NHS trusts need to know the Sustainability and Transformation Fund will stay

3 Oct 17

Commitment to future sustainability and transformation funding is crucial if we are to protect progress on clearing provider sector debts, says Tim Connolly of NHS Providers

Ahead of the Autumn Budget, the health service will be once again looking for clues as to whether it will benefit from an increase in funding as the government sets out its spending plans for the next year.

At the Department of Health and its arms-length bodies, considerable attention will have been given to NHS trust finances, and more precisely, how to continue making firm progress towards the goal of bringing the provider sector back into financial balance in the face of relentless demand, cost pressures and workforce shortages.

However, a new report from NHS Providers - Recovering Provider Deficits: Has it Worked and at What Cost? shows that untangling the thorny knot of trust finances has no straightforward solution, and that there is uncertainty among trusts about what a future mechanism should look like given that sustainability funding is due to run out at the end of 2018-19.

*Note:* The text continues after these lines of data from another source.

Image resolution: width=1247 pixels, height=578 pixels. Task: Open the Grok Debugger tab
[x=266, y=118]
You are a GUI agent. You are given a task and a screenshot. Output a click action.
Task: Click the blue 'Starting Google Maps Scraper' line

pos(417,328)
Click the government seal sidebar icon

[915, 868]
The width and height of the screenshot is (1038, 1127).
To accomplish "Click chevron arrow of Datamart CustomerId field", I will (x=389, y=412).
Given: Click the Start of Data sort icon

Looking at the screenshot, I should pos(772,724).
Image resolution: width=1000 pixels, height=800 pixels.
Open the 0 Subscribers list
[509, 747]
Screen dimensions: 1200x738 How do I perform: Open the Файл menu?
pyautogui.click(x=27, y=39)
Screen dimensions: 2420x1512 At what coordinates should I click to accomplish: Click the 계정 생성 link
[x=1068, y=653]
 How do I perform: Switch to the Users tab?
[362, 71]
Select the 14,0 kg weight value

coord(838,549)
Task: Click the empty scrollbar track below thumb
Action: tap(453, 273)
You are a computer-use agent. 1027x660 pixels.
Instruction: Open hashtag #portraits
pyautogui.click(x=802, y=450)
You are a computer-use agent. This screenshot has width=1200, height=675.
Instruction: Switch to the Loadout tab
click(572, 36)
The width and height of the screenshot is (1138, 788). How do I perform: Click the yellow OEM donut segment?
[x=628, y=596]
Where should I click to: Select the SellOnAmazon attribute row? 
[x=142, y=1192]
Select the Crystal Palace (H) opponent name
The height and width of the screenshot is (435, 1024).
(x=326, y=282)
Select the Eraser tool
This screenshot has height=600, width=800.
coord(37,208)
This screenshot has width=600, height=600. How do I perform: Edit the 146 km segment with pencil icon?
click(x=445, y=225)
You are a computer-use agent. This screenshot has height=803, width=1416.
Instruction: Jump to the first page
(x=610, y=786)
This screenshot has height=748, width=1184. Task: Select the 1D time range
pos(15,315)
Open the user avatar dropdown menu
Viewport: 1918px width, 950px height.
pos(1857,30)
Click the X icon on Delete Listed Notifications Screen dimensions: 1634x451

We surveyed NHS trusts to get an accurate picture of the situation on the frontline, receiving responses from the chief executive or finance director of 109 trusts.

How did we get here?

The provider sector ended 2015-16 an eye-watering £2.45bn in deficit. Control totals were introduced to provide an improvement in the financial positions of trusts, and the provider sector broadly accepted the need for a temporary mechanism to that end. Trusts were asked to sign up to a control total, setting a financial target they had to hit.

Critically, access to the £1.8bn of the Sustainability and Transformation Fund (STF) was made contingent on trusts signing up to – and delivering – their financial control total, as well as delivering performance improvements.

But the level of savings required for trusts to deliver their control totals has led to a reliance on non-recurrent savings – including land sales and accounting adjustments. These one-off savings are unsustainable in the longer term and do nothing to address the underlying financial sustainability of the sector.

A recent analysis by the Nuffield Trust has shown that the real figure representing the underlying provider sector debt is £3.7bn. We can’t keep pretending that the NHS can continue to hit savings targets relying on recurrent savings that no other Western healthcare system has ever consistently realised.

What have control totals achieved?

As a result of a substantial amount of hard work across the NHS, the provider sector deficit was reduced to £791m this year, a £1.7bn improvement since 2015-16. This represents an almost pound for pound benefit for the investment. Put simply, it is difficult to imagine this improvement being made without the introduction of control totals and the award of STF funding.

However, this funding has now become integral to the sector. The genuine progress made by the sector to control runaway deficits could be put at risk if the funding is not protected beyond its original three-year commitment.

More broadly, the majority (54%) of recipients to our survey believed control totals have improved the overall financial management of the provider sector, while 52% believed it had improved their focus on driving savings. Although, this has come at the cost of autonomy with 36% of respondents saying that imposed control totals have diminished their sense of ownership over their saving plans.

Trusts were also concerned that because the government only offered access to the STF to those trusts who were able to deliver their control totals, those most in need of help were effectively being penalised.

For example, trusts that outperformed their control total were awarded £186m in incentive payments and an additional year-end bonus of £294m. While this was undoubtedly well deserved by those who managed to achieve it, and it certainly secured an additional improvement to the aggregate bottom line, many trusts felt it did not represent an equitable distribution of scarce resources.

There are, after all, sustained financial challenges in the provider sector. Trusts drew down a total of £2.7bn of interim revenue support in 16-17, amounting to a third more than the previous year. Withholding cash from trusts that need financial support through the STF, then, will not deliver an overall saving for the system.

Returning to the positive side of the ledger, all but £4m of the £2.7bn STF stayed in the provider sector. This was supported by robust reporting of the methodology detailing how the incentive payments and year-end bonus was distributed – a significant improvement in transparency.

The future landscape

The difficult truth is that, if the STF was removed in 2019-20, the provider sector deficit would increase considerably once more. Trusts tell us they are deeply vulnerable to its removal, and need a clear commitment to its retention.

More broadly, it’s clear that the overall financial framework that trusts are now operating in – a framework designed to respond to a very particular set of challenges – is incompatible in the long term with the principles of appropriate delegation that underpin the NHS. A review of the STF and control totals should be carried out with input from the provider sector to determine how a future framework should work. 

There is no easy solution to the challenge of delivering a sustainable financial position for the provider sector. We believe, however, that, based on improvements already made, the provider sector should be given the opportunity to regain its financial autonomy.